Für eine aufsehenerregende Neuheit auf dem Hochschulsektor sorgt 1982 das Land Nordrhein-Westfalen mit der Zulassung der ersten Privatuniversität in der Bundesrepublik Deutschland. Die Private Hochschule Witten/Herdecke, die sich allerdings nicht Universität nennen darf und erst genehmigt wurde, nachdem sie zugesichert hatte, dass sie keine öffentlichen Mittel in Anspruch nehmen werde, nimmt im Sommer ihren Betrieb auf. Die Einrichtung arbeitet eng mit dem anthroposophisch geführten Krankenhaus Herdecke zusammen und bildet zunächst nur Mediziner aus. Jeder Student muss ein »studium fundamentale« absolvieren; der Praxisbezug soll bei der Ausbildung im Vordergrund stehen.

In der Schulpolitik kommt es nach jahrelangem Gerangel um die Gesamtschule, die in Hessen durch eine Gesetzesänderung zur Regelschule wird, 1982 zu einer bundesweiten Einigung. Die Kultusminister der Länder verständigen sich über die gegenseitige Anerkennung von Abschlüssen an integrierten Gesamtschulen. Die Vereinbarung legt fest, in welchen Fächern der Unterricht auf verschiedenen Leistungsniveaus angeboten werden muss und welche Noten in welchen Leistungsstufen für bestimmte Abschlüsse erforderlich sind.
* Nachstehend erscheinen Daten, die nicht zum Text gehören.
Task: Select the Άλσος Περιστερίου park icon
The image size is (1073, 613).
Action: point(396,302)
Ein weiterer bildungspolitischer Schwerpunkt liegt bei der Reform der reformierten Oberstufe, die sich seit ihrer Einführung 1974/75 in Teilen als problematisch erwiesen hat. So wird das Land Hessen durch ein Urteil des Staatsgerichtshofes zur Korrektur der Oberstufenreform gezwungen: Danach ist das Fach Deutsch nun wieder bis zum Abitur verbindlich; die zusammengefassten Fächer Geschichte und Gemeinschaftskunde werden künftig wieder getrennt angeboten. Auch Rheinland-Pfalz nimmt Korrekturen vor, um die Grundbildung der Abiturienten zu garantieren.
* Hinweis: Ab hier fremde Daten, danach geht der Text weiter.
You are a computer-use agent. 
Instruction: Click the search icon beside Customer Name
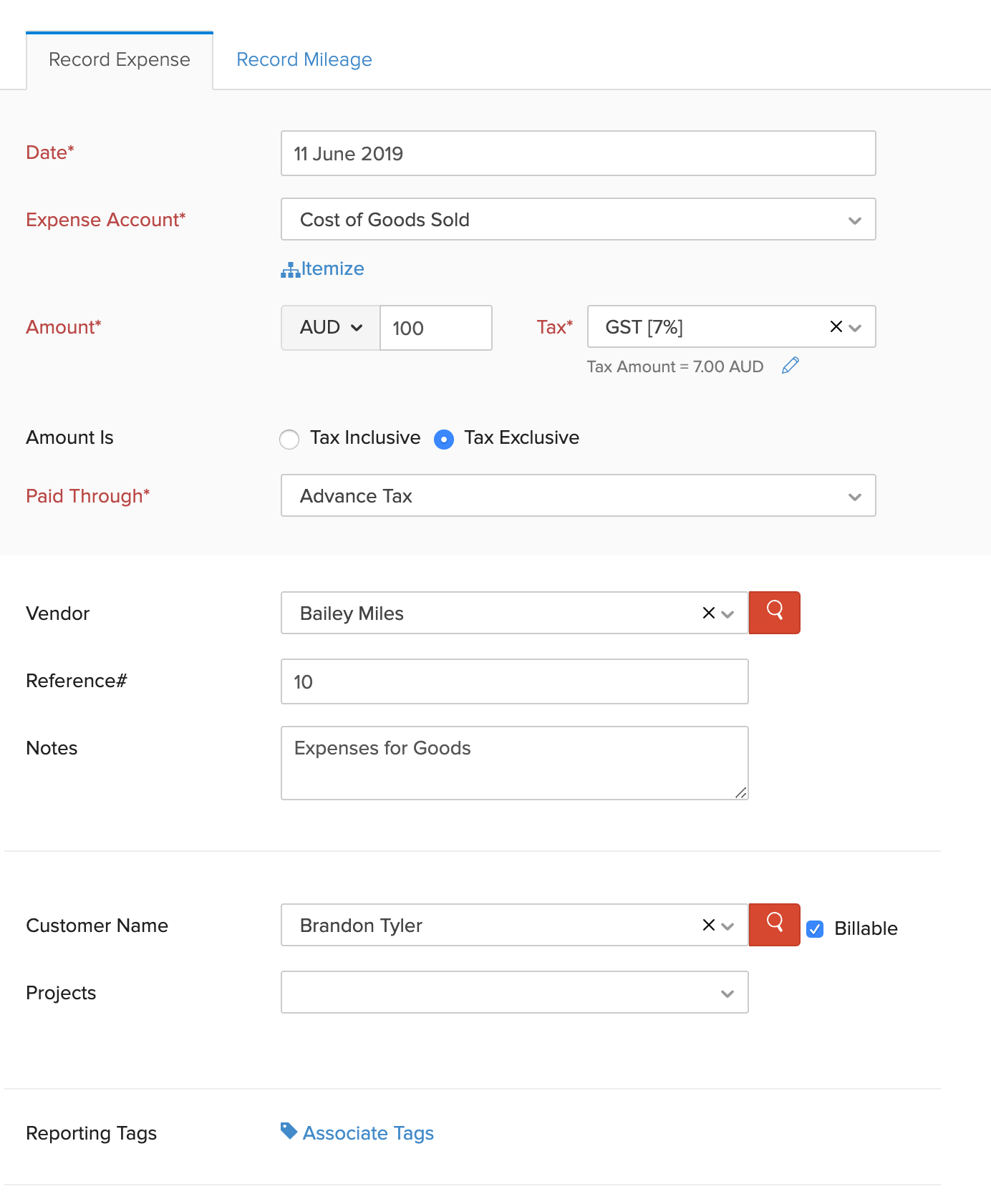click(774, 925)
Sorgen bereitet 1982 vor allem die berufliche Bildung. Schon zu Beginn des Jahres deutet sich ein gravierender Mangel an Ausbildungsplätzen an; Ende 1982 sind bei den Arbeitsämtern noch 36 000 Bewerber, aber nur 20 000 freie Plätze gemeldet. Bundesregierung und Wirtschaftsverbände versuchen diesen Mangel durch Appelle an die Ausbildungsbetriebe zu beheben, jede freiwerdende Lehrstelle wieder zu besetzen bzw. über den eigenen Bedarf hinaus auszubilden. Rheinland-Pfalz bringt einen Gesetzentwurf zur Änderung des Jugendarbeitsschutzes in den Bundesrat ein, der längere Arbeitszeiten und einen früheren Arbeitsbeginn für Jugendliche ermöglichen soll.